2. Sub-tier supplier discovery
Your supplier risks do not end at Tier-1 of your supply chain. AI can help map supplier sub-tiers so that you have a much clearer picture of your risk exposure.
AI can analyze billions of trade records, shipping data, and business relationships to create comprehensive maps of supplier networks.
These maps reveal hidden dependencies and concentration risks that manual processes might miss. For instance, AI might discover that multiple Tier-1 suppliers actually depend on the same sub-tier manufacturer, creating a hidden single point of failure.
While AI does most of the lift, human expert validation of sub-tier data is important to provide the most accurate view of your network.
3. Supplier risk assessment and scoring
Once you have mapped your network and sub-tier, you now need to know the baseline risk associated with each supplier. This risk assessment uses both external and internal metrics to create an overall risk score.
How much risk you are willing to tolerate will depend on a number of factors, such as material criticality or scarcity.
You can use weighting to customize risk scores for your company’s risk tolerance and priorities.
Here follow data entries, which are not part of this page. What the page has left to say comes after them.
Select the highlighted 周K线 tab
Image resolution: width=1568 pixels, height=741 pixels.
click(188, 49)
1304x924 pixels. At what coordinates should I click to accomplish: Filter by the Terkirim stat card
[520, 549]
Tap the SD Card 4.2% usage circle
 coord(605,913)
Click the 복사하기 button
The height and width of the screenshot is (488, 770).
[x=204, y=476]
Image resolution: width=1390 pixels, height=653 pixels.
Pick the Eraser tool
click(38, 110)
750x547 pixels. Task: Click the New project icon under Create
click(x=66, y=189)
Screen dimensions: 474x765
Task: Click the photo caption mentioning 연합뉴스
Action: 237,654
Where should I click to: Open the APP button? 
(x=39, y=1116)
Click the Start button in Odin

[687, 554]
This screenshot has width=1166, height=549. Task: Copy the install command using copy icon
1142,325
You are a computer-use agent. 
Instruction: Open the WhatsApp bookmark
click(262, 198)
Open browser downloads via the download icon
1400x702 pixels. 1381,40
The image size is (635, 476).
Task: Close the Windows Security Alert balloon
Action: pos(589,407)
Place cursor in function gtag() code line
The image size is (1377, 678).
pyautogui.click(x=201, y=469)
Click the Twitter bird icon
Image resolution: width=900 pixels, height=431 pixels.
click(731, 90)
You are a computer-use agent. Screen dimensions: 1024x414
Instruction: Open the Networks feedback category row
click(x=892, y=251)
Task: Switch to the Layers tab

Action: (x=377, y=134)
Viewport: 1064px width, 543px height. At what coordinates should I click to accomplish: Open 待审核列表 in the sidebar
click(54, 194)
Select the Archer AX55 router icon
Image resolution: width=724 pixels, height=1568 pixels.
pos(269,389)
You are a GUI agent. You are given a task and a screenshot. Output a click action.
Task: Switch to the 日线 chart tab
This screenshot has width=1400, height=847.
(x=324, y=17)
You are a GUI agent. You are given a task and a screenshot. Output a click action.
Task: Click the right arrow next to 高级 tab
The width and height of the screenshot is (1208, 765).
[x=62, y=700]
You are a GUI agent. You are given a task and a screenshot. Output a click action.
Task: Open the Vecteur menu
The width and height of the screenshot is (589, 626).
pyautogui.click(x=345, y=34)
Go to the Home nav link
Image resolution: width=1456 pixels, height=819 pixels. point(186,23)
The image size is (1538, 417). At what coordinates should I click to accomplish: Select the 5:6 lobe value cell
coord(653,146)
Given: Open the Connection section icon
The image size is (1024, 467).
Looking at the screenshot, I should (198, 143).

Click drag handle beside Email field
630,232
Some risks may be completely unacceptable, such as the use of forced labor or poor supplier performance. Others, such as having a supplier in a region prone to earthquakes, may be tolerable.
4. Ongoing monitoring
To get ahead of disruption, you need to monitor risk. AI can track thousands of different data sources to monitor risks across your supplier network.
Although AI can scan thousands of data sources, you don’t want to get overwhelmed with alert noise. Advanced AI solutions will contextualize the risk to see if it is relevant to your network and function.
For example, as a procurement professional, you will care deeply about the status of inbound goods needed for production. Therefore, you would want to get alerts about at-risk inbound shipments.
Conversely, it is unlikely to impact your KPIs if a final mile delivery to a customer is late. You would not want alerts for these kinds of risks, since it is up to your logistics colleagues to manage this situation.
The best supply chain risk management software also uses human validation. This removes false positives and ensures you receive targeted risk alerts.
This near real-time monitoring enables you to receive early warnings about potential disruptions.
Predictive alerting
A combination of machine learning algorithms, AI, and data science can be used to analyze historical data patterns to predict future risks. AI is excellent at recognizing patterns and finding anomalies.
However, there are some limitations you need to be aware of. You cannot train a large language model on events that have never occurred before.
AI-powered risk alerting can predict the likelihood of specific risk scenarios and estimate their potential impact. This predictive capability enables procurement teams to make more informed decisions about inventory management.
Companies that do not monitor supplier risk keep an average of 14% excess buffer stock. These are inventory carrying costs that impact your company’s cash flow.